Помню, что в разговорах особенно от нее доставалось разным “мемуаристам” – И. Г. Эренбургу, Георгию Иванову, Ирине Одоевцевой, которые прежде всего запомнили в Мандельштаме небольшой рост, щуплую фигуру, вздорный характер, его пристрастие к пирожным. Или “привычку” не отдавать долги, забывая о той беспросветной нищете, в которой маялись Мандельштамы. Кстати, вопрос о росте ее особенно возмущал. Она настаивала на том, что у Мандельштама был “хороший средний рост”.
Н. Я. и не думала скрывать свою установку не на пресловутую “объективность”, а на пристрастность. И ей была чужда боязнь кого-то оттолкнуть, задеть. Она была готова и к обидам, и к разрывам, зная, что они в какой-то мере могут быть ею спровоцированы.
Уже на моей памяти вслед за появлением в самиздате ее “Второй книги” последовала целая серия предвиденных ею охлаждений и разрывов с давними связями. Например, с Э. Г. Герштейн, которая “отплатила” Н. Я. своими “фрейдистскими” сплетнями об интимных нравах Мандельштамов, не понимая, очевидно, принятую в их семейных отношениях игровую стилистику поведения, не всегда, разумеется, спасавшую от драм[634]
. Или с Л. Я. Гинзбург, которую она в принципе уважала. Подробностей их расхождений я не знаю. Помню только, что на мой вопрос о Л. Я. Гинзбург, которую я как-то у Н. Я. видела, она довольно безразлично ответила: “Мы больше не видимся”. Я поняла, что продолжать расспросы неуместно.У меня создалось впечатление, что Н. Я. теряла свидетелей тех давних лет без особого сожаления и чувства “вины”. Она сделала свое дело, добилась цели. Она очень устала от жизни, и ей было скучно вступать в дискуссии, выяснять отношения, оспаривать свою правоту. Всё равно никто из них не “тянул” на сравнение с тем единственным собеседником, которому не было равных. Его отсутствие было ее постоянной болью.
Ей явно больше нравилось общаться с людьми, не связанными со сложностями литературной жизни 1920–1930-х годов, – теми, кто читал ее книги, разделяя их обличительный пафос и учась понимать Мандельштама и время. Словно расставаясь с прошлыми связями, она впускала в свой дом саму новую жизнь.

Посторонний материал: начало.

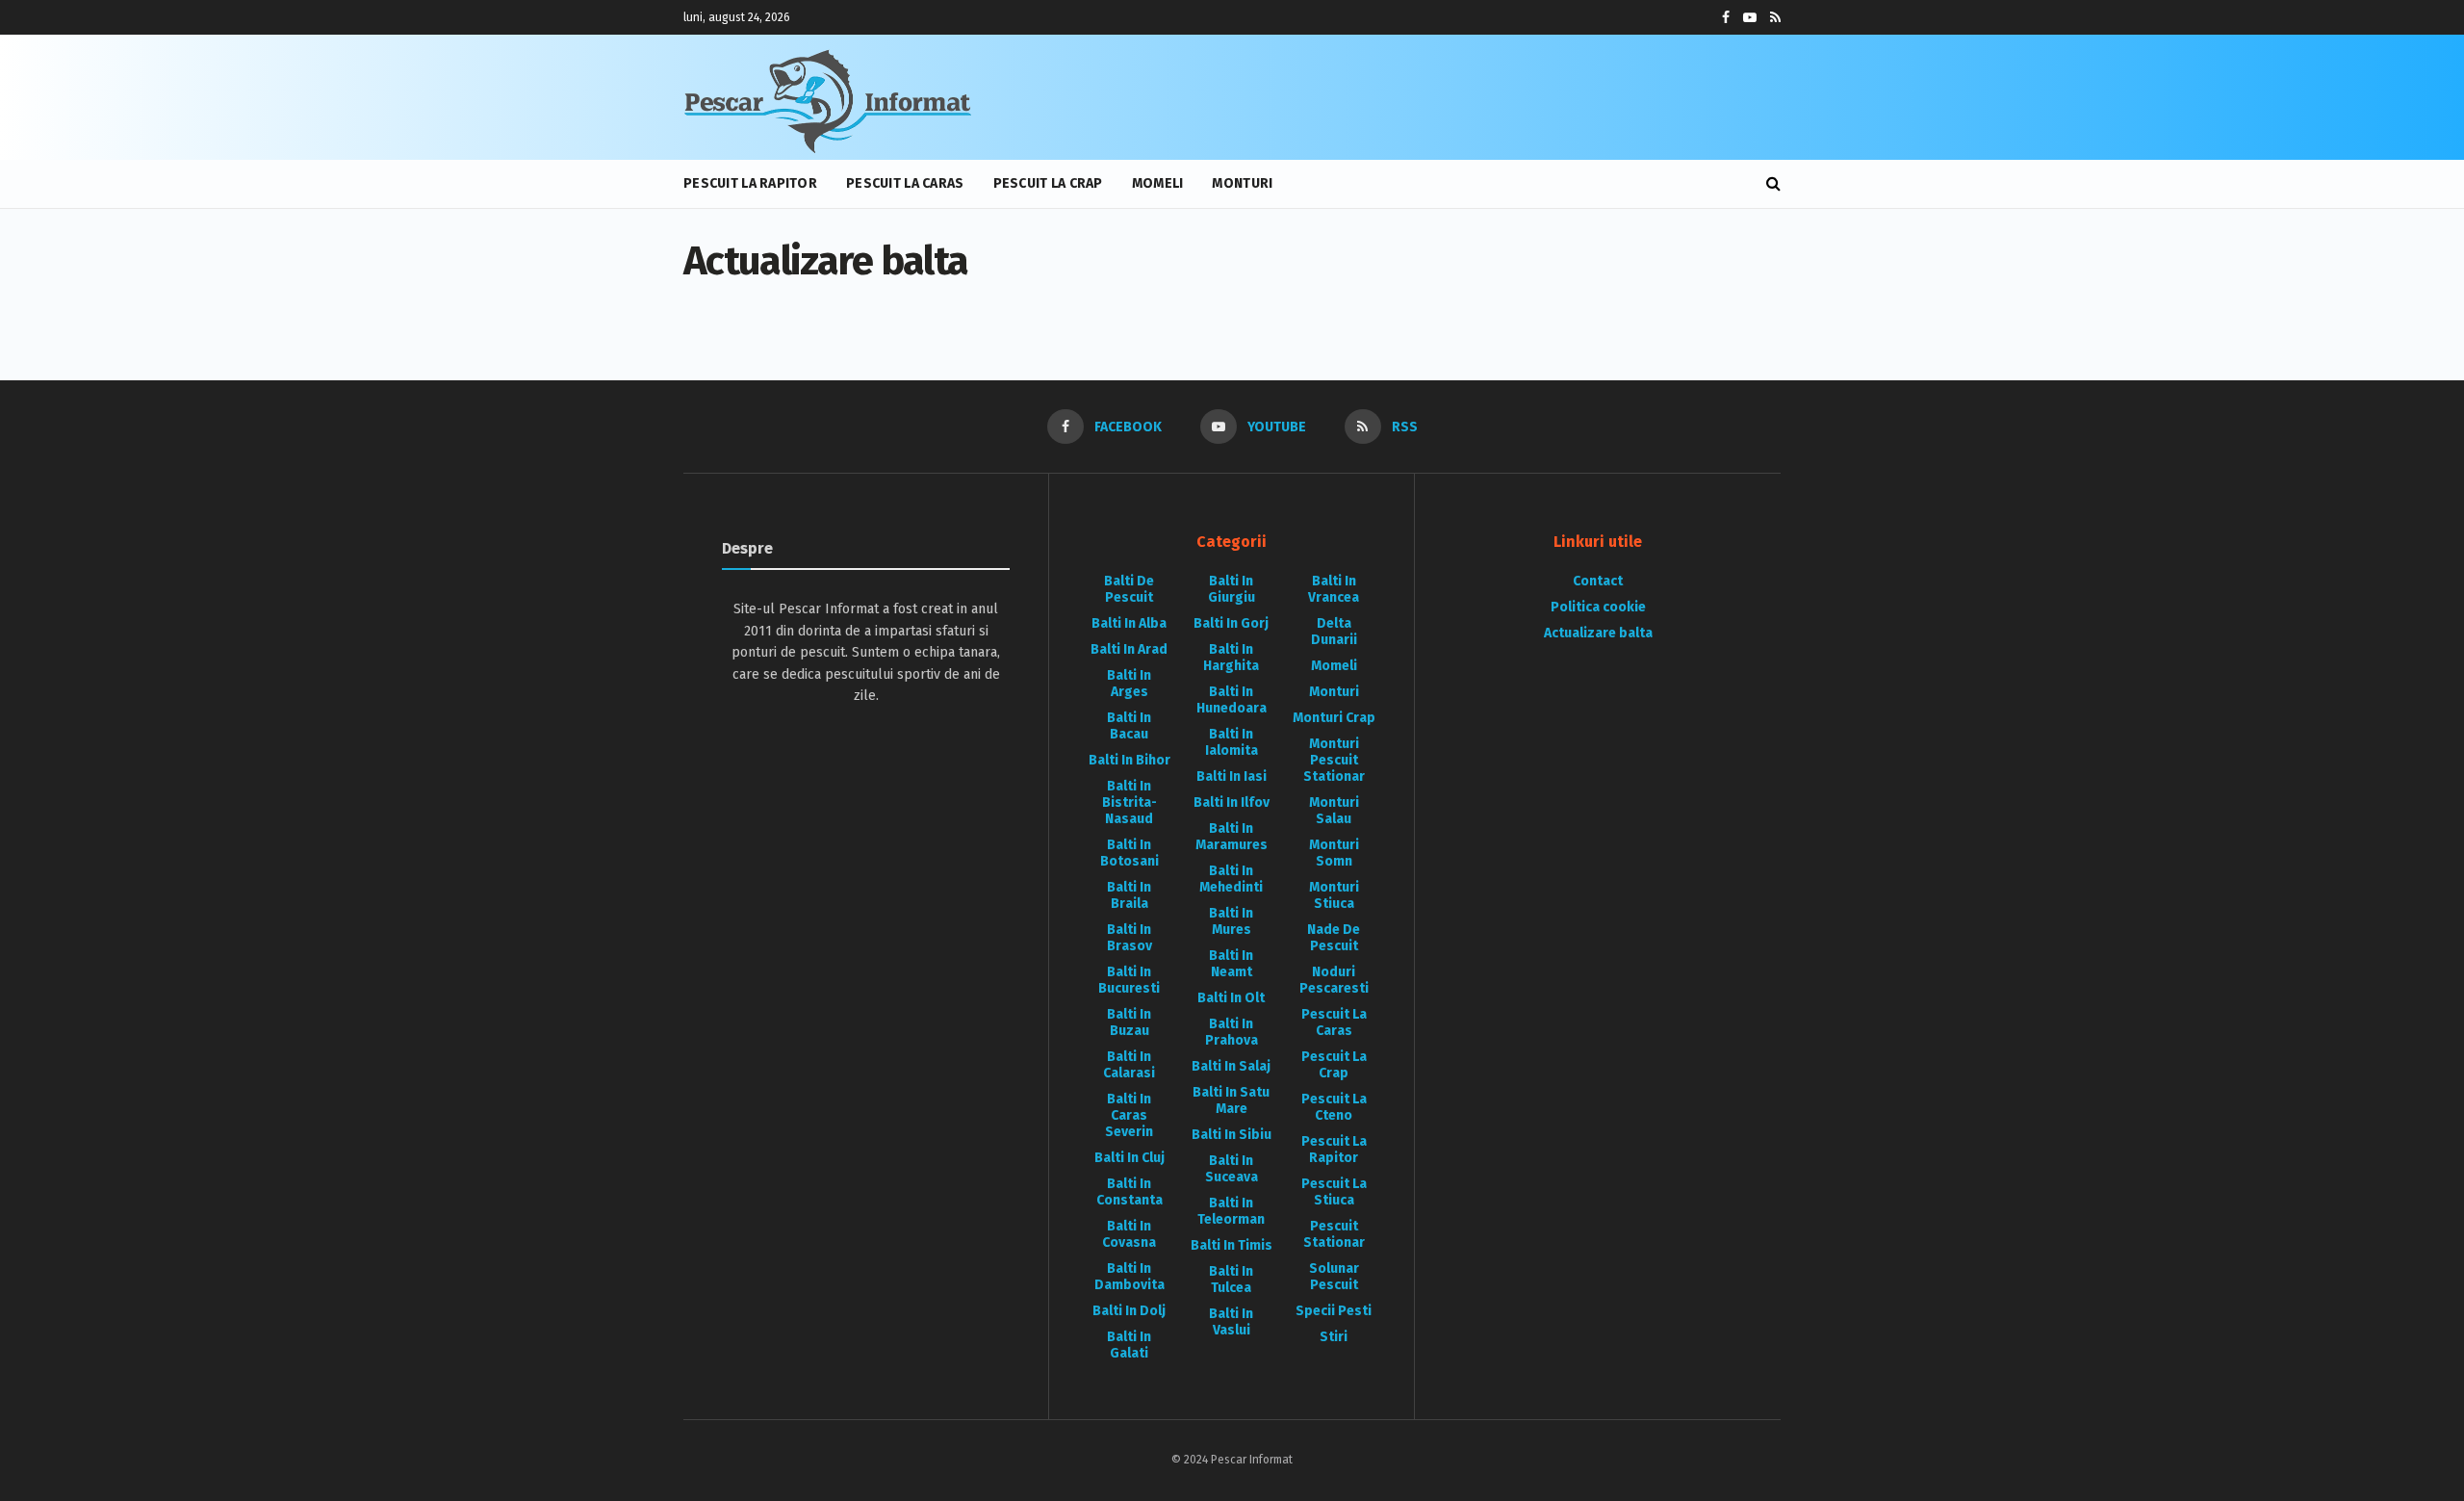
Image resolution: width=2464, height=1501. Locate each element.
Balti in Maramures (1231, 836)
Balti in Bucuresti (1129, 980)
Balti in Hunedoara (1231, 700)
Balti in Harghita (1231, 657)
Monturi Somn (1334, 853)
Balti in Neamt (1231, 963)
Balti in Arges (1129, 683)
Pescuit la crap (1048, 183)
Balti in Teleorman (1231, 1211)
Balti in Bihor (1129, 760)
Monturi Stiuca (1334, 895)
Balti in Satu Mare (1231, 1100)
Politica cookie (1598, 607)
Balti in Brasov (1129, 937)
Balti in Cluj (1129, 1158)
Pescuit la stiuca (1334, 1192)
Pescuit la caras (904, 183)
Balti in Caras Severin (1129, 1115)
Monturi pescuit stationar (1334, 760)
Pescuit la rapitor (750, 183)
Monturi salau (1334, 810)
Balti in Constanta (1129, 1192)
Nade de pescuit (1333, 937)
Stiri (1334, 1337)
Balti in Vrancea (1333, 589)
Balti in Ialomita (1231, 742)
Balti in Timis (1231, 1245)
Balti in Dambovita (1129, 1276)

Справедливости ради следовало бы и “обиженным” признать, что не кто иной, как она показала Мандельштама во весь рост – не только как акмеиста десятых годов из на многие годы забытого Серебряного века, но и как одну из центральных фигур поэзии XX столетия. Сейчас-то это стало чуть ли не прописной истиной. Но в 1960-е годы, когда появились ее книги, мало кто отдавал себе в этом отчет.

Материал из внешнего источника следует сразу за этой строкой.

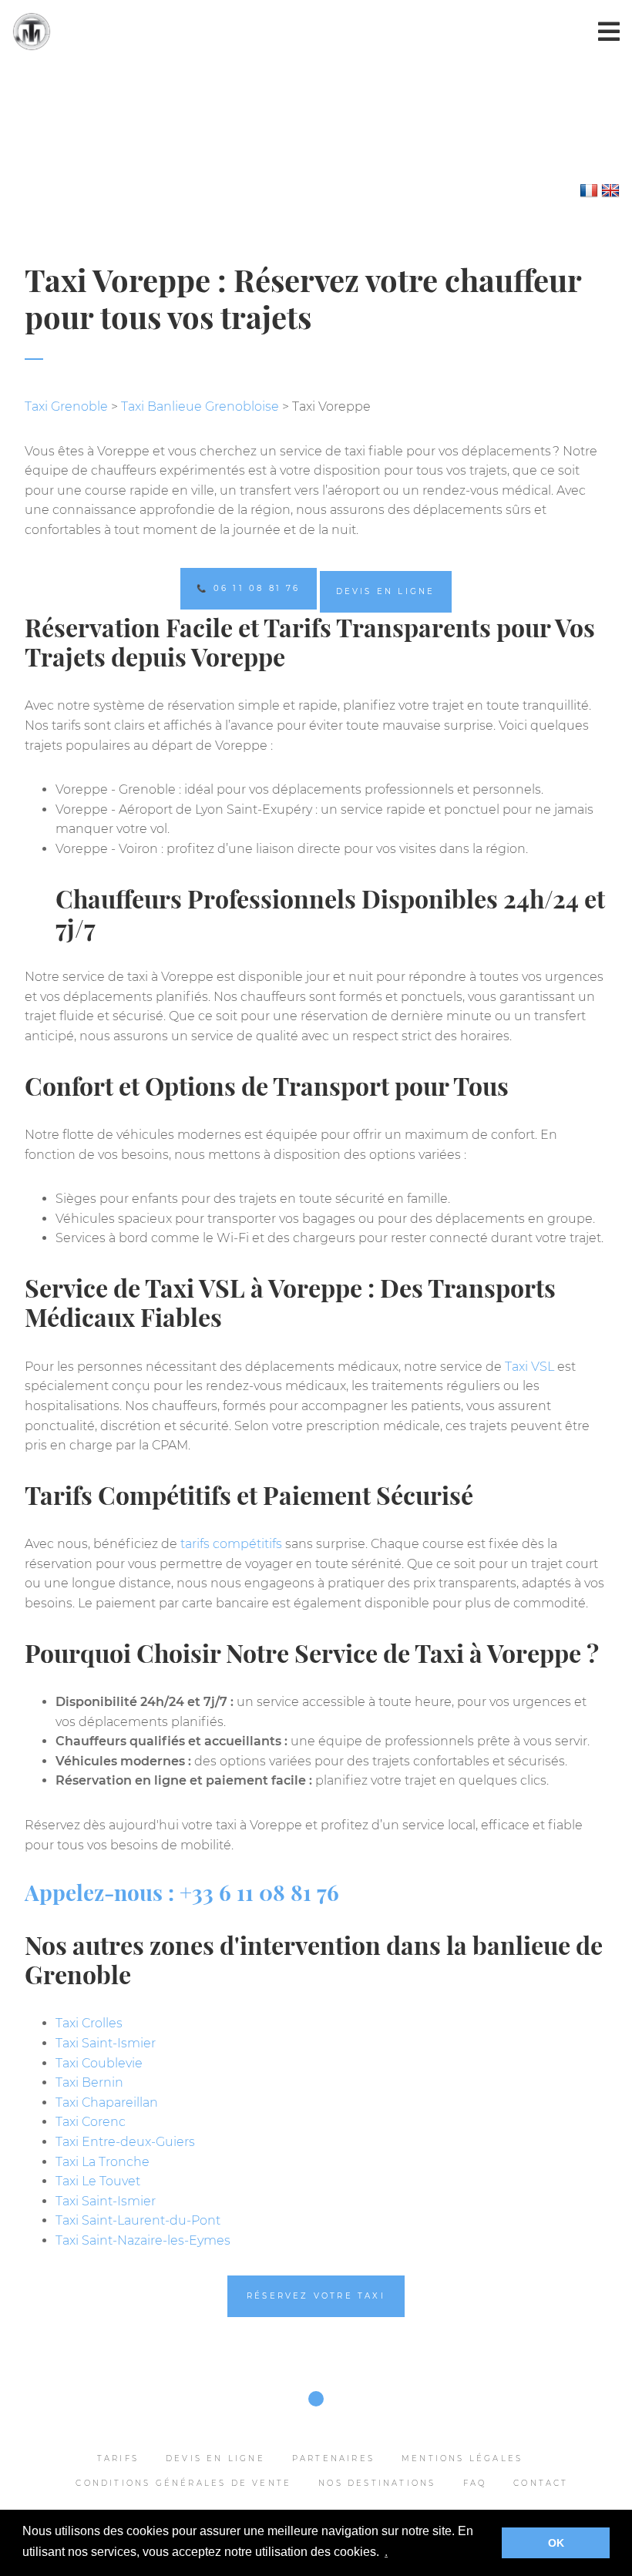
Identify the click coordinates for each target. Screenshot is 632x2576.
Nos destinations (376, 2483)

Не буду утверждать, что Н. Я. была скромной, смиренной. Эти понятия вообще не вяжутся с ее характером. Она знала себе настоящую цену: она написала нужные книги и в нужный момент. Но никогда не ставила свою “публицистику” (хотя ее книги нечто большее, чем публицистика) не только выше, но и рядом с поэзией, писавшейся на века. Как многие по-настоящему умные люди, Н. Я. вообще не относилась к себе слишком всерьез. Не однажды я видела, как, выслушивая похвалы, она недовольно морщилась. И уж поверьте, не из ложной скромности. Ей больше по нутру была ругань оппонентов. Ага, значит, попала в цель! И не раз она шутила, а может, не так уж и шутила, говоря: “Когда встречусь с Оськой, он даст мне в морду: ишь, расписалась…” Ей нравилось вспоминать, как на ее попытки “пропищать” что-то умное он неизменно повторял: “Надька, молчи!” Вкусу поэта, очевидно, претили “вумные” жены. И она охотно ему подчинялась.